Desta maneira, ao se fazer a defesa ou se pretender o livre uso da criação ou inovação tecnológica, sem o devido retorno ou pagamento por isto, encontra-se uma linha de separação. Talvez esta linha não seja tênue e seja preciso o entendimento e reconhecimento do direito de propriedade intelectual. 

   No Brasil, como formas legais de produção de sementes, entende-se na relação entre multiplicadores e obtentores vegetais a verticalização, o licenciamento de cultivares e ainda a terceirização, que seria uma prestação de serviços.

   Este trabalho, ao mesmo tempo em que permite uma enorme capilaridade dos materiais genéticos produzidos pelo melhoramento vegetal, faz com que os agricultores tenham acesso às inovações de uma forma muito rápida. Fato que não existia antes da promulgação da Lei de Proteção de Cultivares.  E, quando falamos em cultivar, falamos em genética.

   Porém, atualmente, no meio produtivo agrícola, ainda se encontram algumas dificuldades de entendimento por parte de consumidores de sementes de cultivares melhoradas, que sobre muitas delas existe pela nossa legislação atual uma coexistência de direitos. 

   A primeira seria, no caso de variedades protegidas, o direito do obtentor de ser remunerado pelo uso comercial da sua criação. No caso do Brasil, pelo fato do país ter aderido à Ata de 1978 da União para a Proteção de Obtenções Vegetais (UPOV), o obtentor tem o direito do recebimento de valores denominados royalties sobre o germoplasma, estabelecido por negociação com os multiplicadores de sementes no sistema de licenciamento. Estes valores estão inclusos no preço pago pela semente no momento da sua venda. 

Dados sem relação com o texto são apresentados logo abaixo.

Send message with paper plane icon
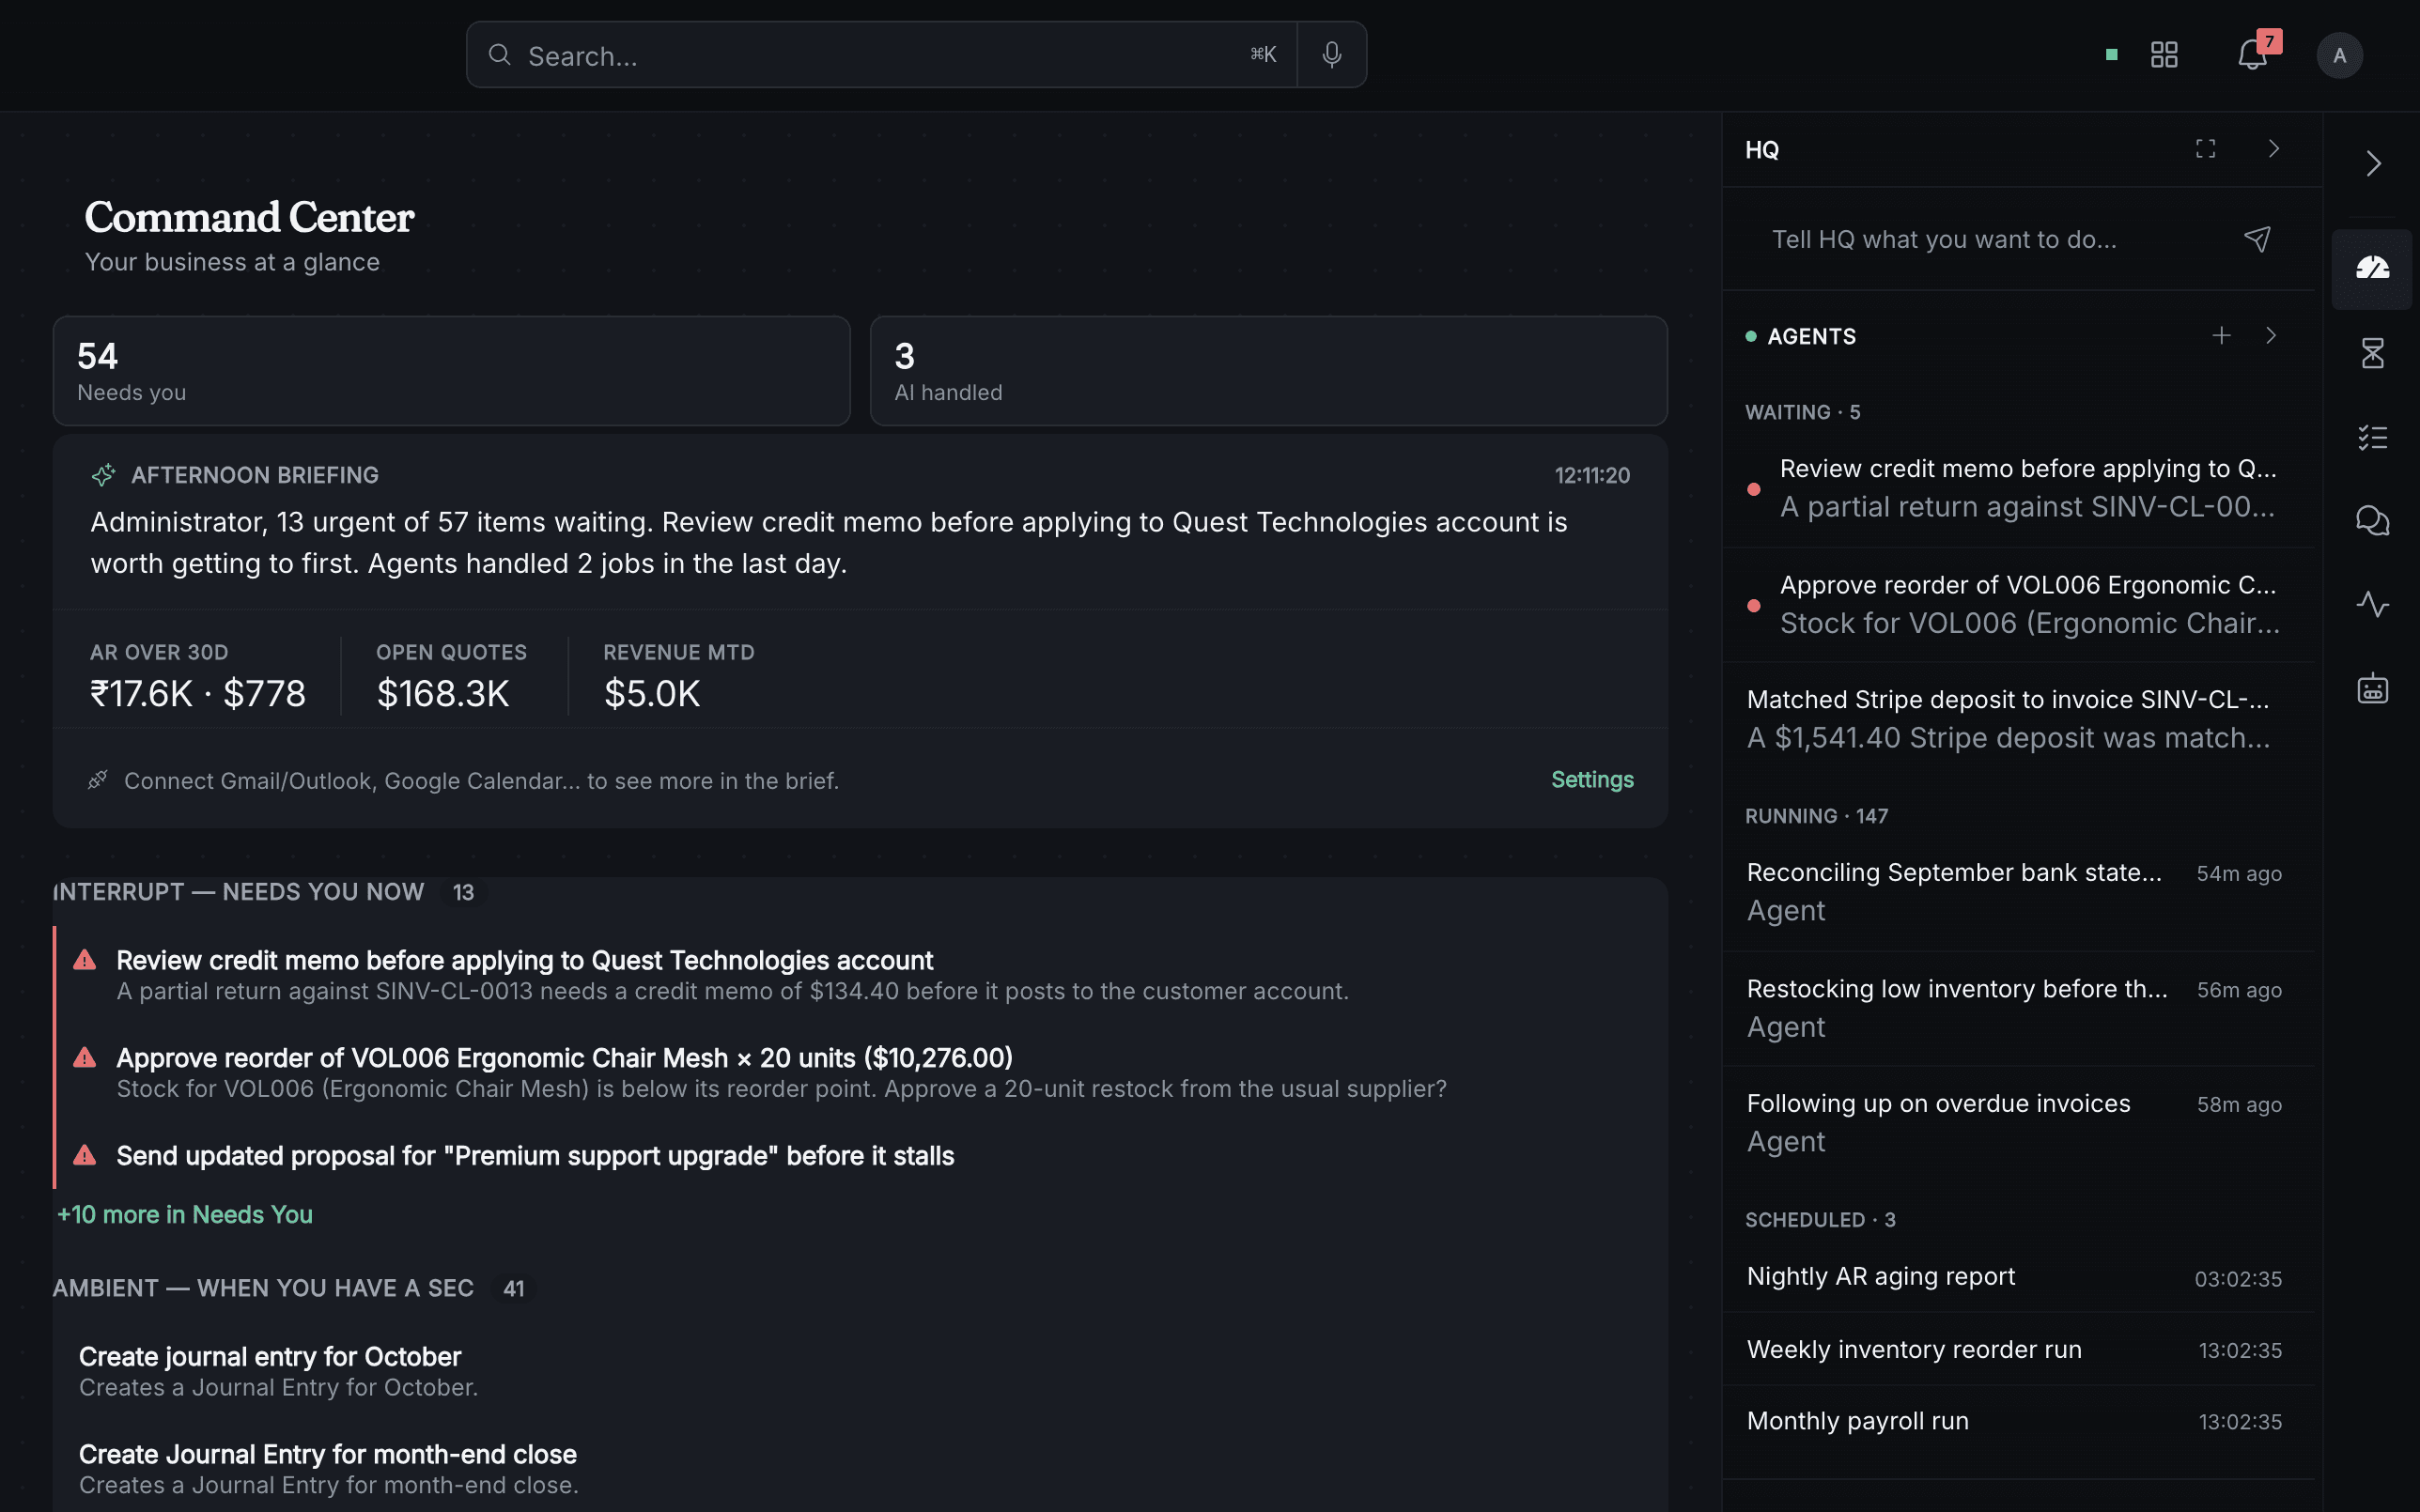This screenshot has height=1512, width=2420. coord(2257,239)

   Contudo, existe a possibilidade legal de o agricultor salvar suas sementes e fazer uso para semeadura em suas lavouras deste material, sem a necessidade do pagamento de tais valores ao obtentor. Isto está descrito na Lei 10.711 de 2003 (Lei de Sementes), explicitado no seu decreto regulamentador (Decreto 10.586 de 2020) e com claros procedimentos e responsabilidades trazidos pela recente Portaria MAPA 538, de 2022. Tais responsabilidades impõem limites nos direitos aos usuários das sementes. É de fato uma legislação positivada.

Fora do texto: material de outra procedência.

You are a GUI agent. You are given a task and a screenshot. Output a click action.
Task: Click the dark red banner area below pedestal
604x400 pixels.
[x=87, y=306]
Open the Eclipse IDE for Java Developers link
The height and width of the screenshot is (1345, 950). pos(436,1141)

   O segundo direito de propriedade passa a existir quando uma cultivar protegida conta com evento biotecnológico cuja tecnologia foi patenteada pelo seu criador. Este direito, o qual chama-se “taxa tecnológica”, é assegurado pela Lei de Patentes, que é territorial e temporal. 

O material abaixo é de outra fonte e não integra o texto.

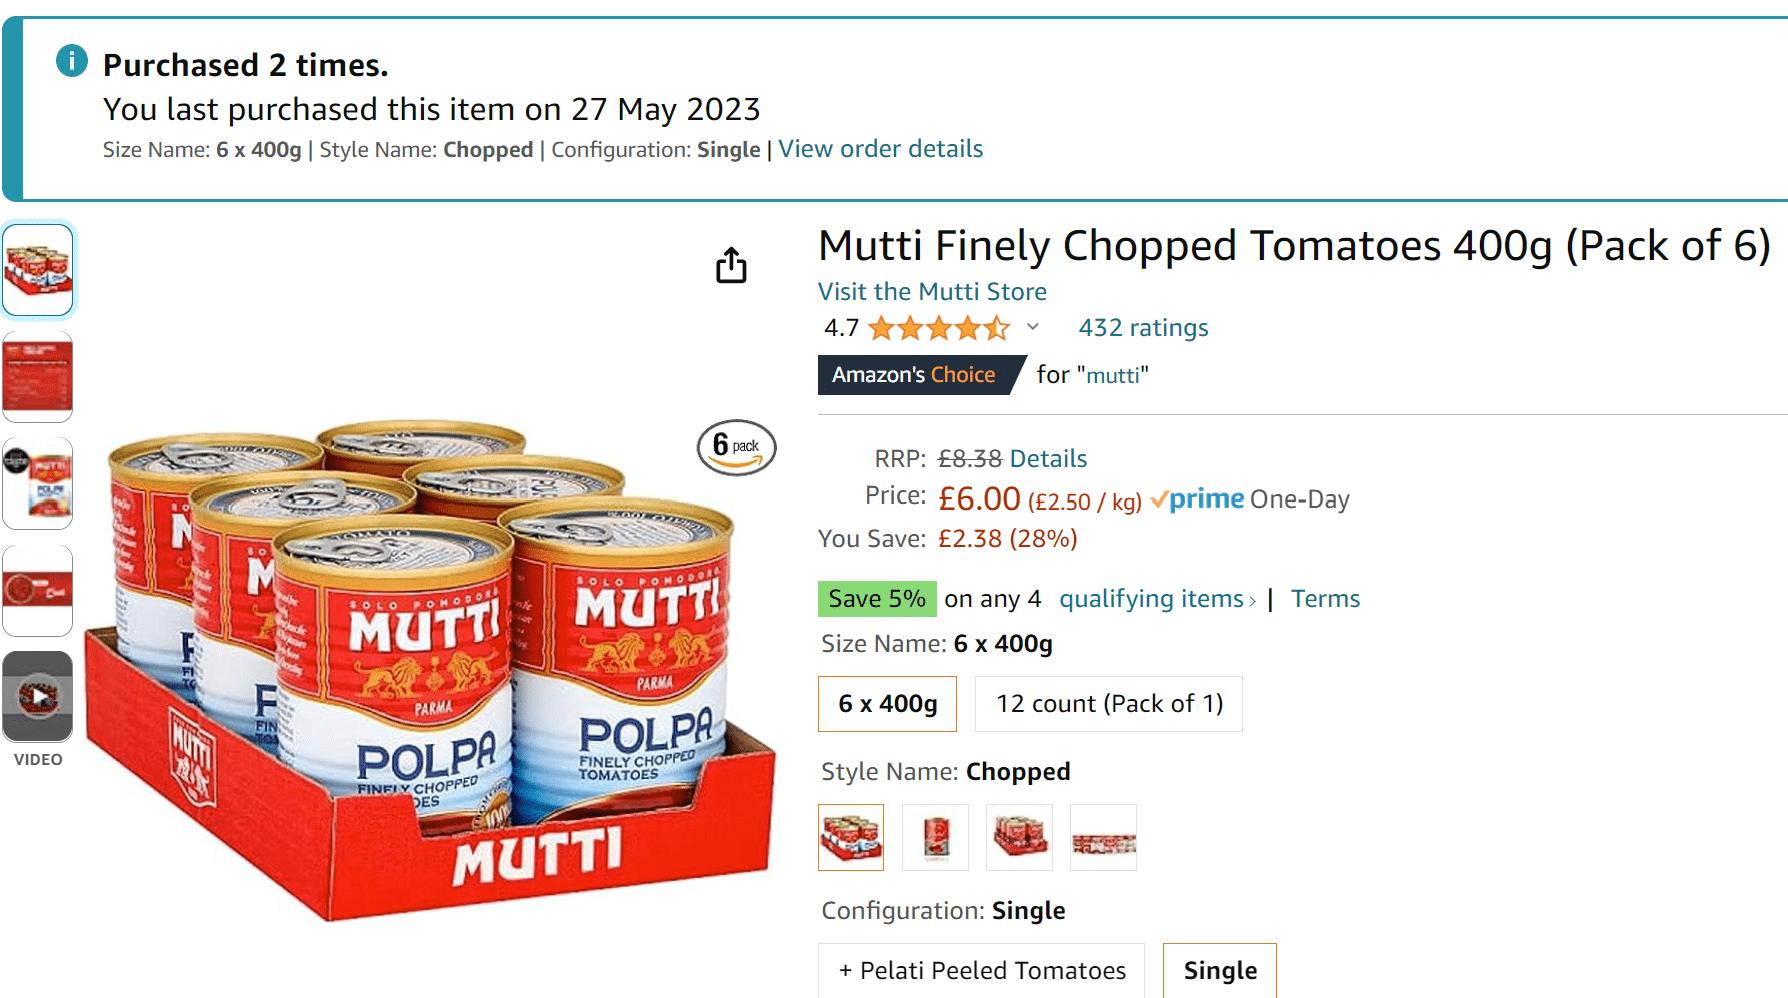Click the share icon above product image

point(731,265)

   Desta maneira, mesmo que o usuário de sementes de uma cultivar protegida, que contenha uma ou mais tecnologias embarcadas, faça a multiplicação própria, pelo prisma legal, deverá recolher ou pagar ao detentor da tecnologia o valor estipulado para tal no momento da comercialização da sua colheita.

   Sem entrarmos no mérito se os valores cobrados pelos criadores das tecnologias são adequados, é fácil de entender que tanto obtentores como empresas de biotecnologias queiram capturar valores oriundos das suas criações. Entretanto, pelo fato de vivermos em um país de livre mercado, onde o consumidor (neste caso, o agricultor), dita a demanda do volume das vendas, elevados valores cobrados por estes direitos, sobre os quais os preços de vendas das commodities não suportam ou pressionem seus custos de produção, de fato, poderão reduzir o seu uso. 

   A redução pode ser pela troca da cultivar ou pela tentativa de redução do custo de produção, usando sementes salvas. Isto precisa ser levado em consideração tanto por parte de obtentores, bem como por proprietários das tecnologias.

   Atualmente, temos no Brasil uma elevada pressão sobre os preços das commodities agrícolas. A queda dos preços de vendas, sentida no bolso do agricultor, pode ser derivada por diversos fatores relacionados a um cenário de incertezas. 

   Para que todos os elos da cadeia continuem firmes, sem rompimento, neste momento em que se aproxima o plantio da nova safra, torna-se necessária uma readequação e enquadramento em muitos valores que compõem os custos de produção. 

   Sementeiros e agricultores, em sua maioria esmagadora, são ávidos consumidores de novas tecnologias e dispostos a continuarem investindo na sua aquisição. A palavra-chave passa a ser negociação e bom senso.